Quote exactly the lines from the one with "Task: Open the More actions dropdown" to the end of the data, both included; omit the pictures.

[Collected data]
========

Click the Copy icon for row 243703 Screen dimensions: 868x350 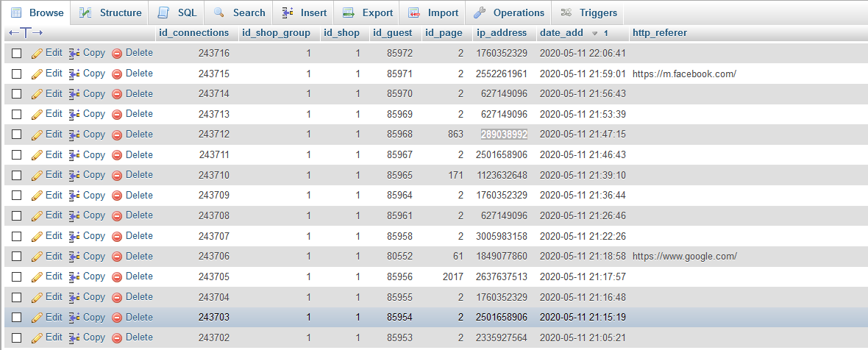coord(75,318)
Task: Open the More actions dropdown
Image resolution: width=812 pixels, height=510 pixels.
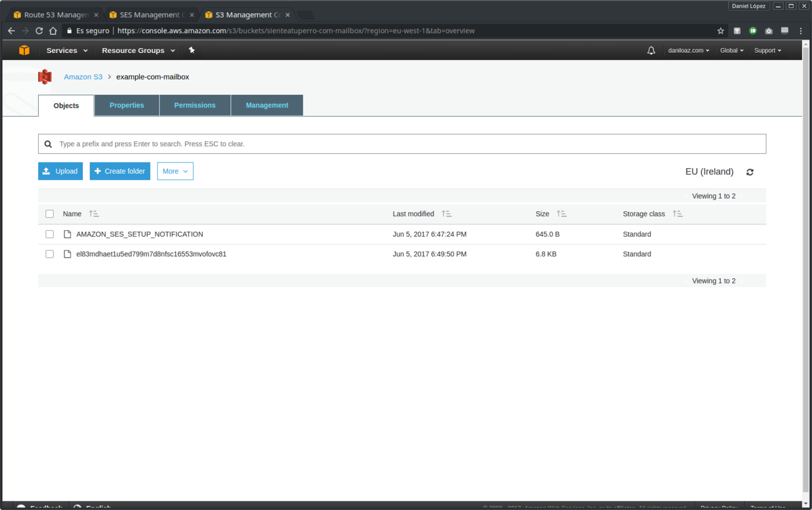Action: coord(175,171)
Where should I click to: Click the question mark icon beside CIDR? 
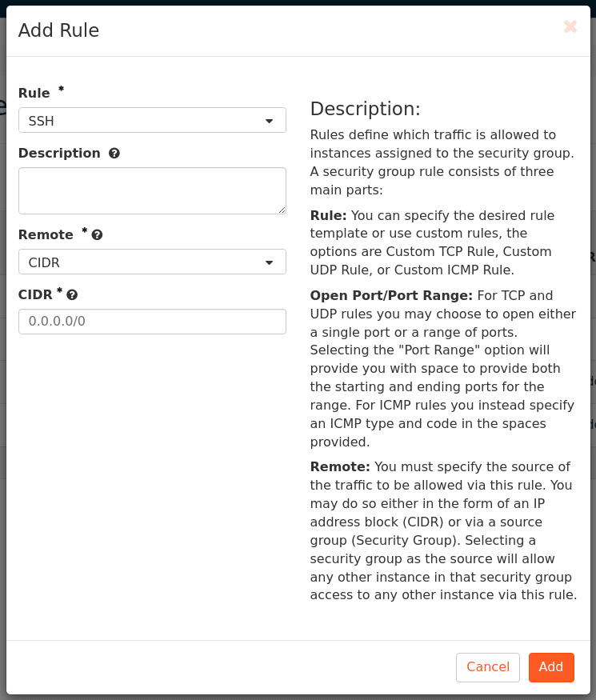tap(72, 295)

========

### FINISHED TASK
Task: Open the More actions dropdown
Image resolution: width=812 pixels, height=510 pixels.
Action: coord(175,171)
Where should I click to: Click the question mark icon beside CIDR? 
tap(72, 295)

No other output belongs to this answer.